Instruction unit

The instruction unit (I-unit or IU), also called, e.g., instruction fetch unit (IFU), instruction issue unit (IIU), instruction sequencing unit (ISU), in a central processing unit (CPU) is responsible for organizing program instructions to be fetched from memory, and executed, in an appropriate order, and for forwarding them to an execution unit (E-unit or EU). The I-unit may also do, e.g., address resolution, pre-fetching, prior to forwarding an instruction. It is a part of the control unit, which in turn is part of the CPU.[1]

In the simplest style of computer architecture, the instruction cycle is very rigid, and runs exactly as specified by the programmer. In the instruction fetch part of the cycle, the value of the instruction pointer (IP) register is the address of the next instruction to be fetched. This value is placed on the address bus and sent to the memory unit; the memory unit returns the instruction at that address, and it is latched into the instruction register (IR); and the value of the IP is incremented or over-written by a new value (in the case of a jump or branch instruction), ready for the next instruction cycle.

COMPLETE THE FOLLOWING -
a) From the instruction unit text, list every other name it gives for the instruction unit, including abbreviations.
b) Answer these questions from the instruction unit text:
(i) To which unit does the instruction unit forward instructions?
(ii) Into which register is a fetched instruction latched?
(iii) What value is placed on the address bus during instruction fetch?
c) Revise the part of the instruction unit text that opens with the words "In the simplest" and closes with "next instruction cycle.", changing "memory unit" to "main memory" everywhere in it.
The lines after this are separate material with no connection to the instruction unit text.

DATASET EXTRACT -
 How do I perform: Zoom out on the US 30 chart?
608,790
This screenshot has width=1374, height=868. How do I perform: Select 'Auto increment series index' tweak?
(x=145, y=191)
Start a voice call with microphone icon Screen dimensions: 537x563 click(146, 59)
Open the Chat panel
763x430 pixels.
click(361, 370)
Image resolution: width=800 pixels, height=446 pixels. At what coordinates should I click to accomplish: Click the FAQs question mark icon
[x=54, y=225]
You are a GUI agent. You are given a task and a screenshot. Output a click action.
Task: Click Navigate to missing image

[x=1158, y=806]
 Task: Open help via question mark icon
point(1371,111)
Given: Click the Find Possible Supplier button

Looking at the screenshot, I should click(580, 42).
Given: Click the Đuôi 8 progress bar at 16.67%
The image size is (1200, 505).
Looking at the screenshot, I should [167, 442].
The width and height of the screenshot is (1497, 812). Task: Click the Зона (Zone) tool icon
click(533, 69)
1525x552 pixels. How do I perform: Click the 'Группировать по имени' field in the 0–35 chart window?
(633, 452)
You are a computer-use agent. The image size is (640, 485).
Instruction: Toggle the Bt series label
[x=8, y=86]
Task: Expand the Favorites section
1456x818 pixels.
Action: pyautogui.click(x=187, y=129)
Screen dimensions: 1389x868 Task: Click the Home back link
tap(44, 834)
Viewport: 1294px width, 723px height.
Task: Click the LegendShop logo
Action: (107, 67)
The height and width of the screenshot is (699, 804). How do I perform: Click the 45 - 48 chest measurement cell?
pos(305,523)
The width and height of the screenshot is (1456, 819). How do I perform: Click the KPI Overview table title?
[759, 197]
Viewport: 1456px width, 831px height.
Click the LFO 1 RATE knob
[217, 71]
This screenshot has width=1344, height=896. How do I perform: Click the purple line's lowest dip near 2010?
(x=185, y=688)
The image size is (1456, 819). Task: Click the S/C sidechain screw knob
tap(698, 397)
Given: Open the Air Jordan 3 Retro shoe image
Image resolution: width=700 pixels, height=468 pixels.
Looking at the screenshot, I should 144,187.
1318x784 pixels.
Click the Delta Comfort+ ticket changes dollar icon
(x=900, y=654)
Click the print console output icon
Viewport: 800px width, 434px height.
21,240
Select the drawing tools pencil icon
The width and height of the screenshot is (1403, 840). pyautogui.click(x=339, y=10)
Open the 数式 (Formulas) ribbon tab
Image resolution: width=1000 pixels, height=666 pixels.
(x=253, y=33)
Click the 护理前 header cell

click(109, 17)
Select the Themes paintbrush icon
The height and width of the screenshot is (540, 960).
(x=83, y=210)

EXPECTED RESULTS -
a) I-unit, IU, instruction fetch unit (IFU), instruction issue unit (IIU), instruction sequencing unit (ISU)

b)
(i) The execution unit (E-unit or EU).
(ii) The instruction register (IR).
(iii) The value of the instruction pointer (IP) register.

c)
In the simplest style of computer architecture, the instruction cycle is very rigid, and runs exactly as specified by the programmer. In the instruction fetch part of the cycle, the value of the instruction pointer (IP) register is the address of the next instruction to be fetched. This value is placed on the address bus and sent to the main memory; the main memory returns the instruction at that address, and it is latched into the instruction register (IR); and the value of the IP is incremented or over-written by a new value (in the case of a jump or branch instruction), ready for the next instruction cycle.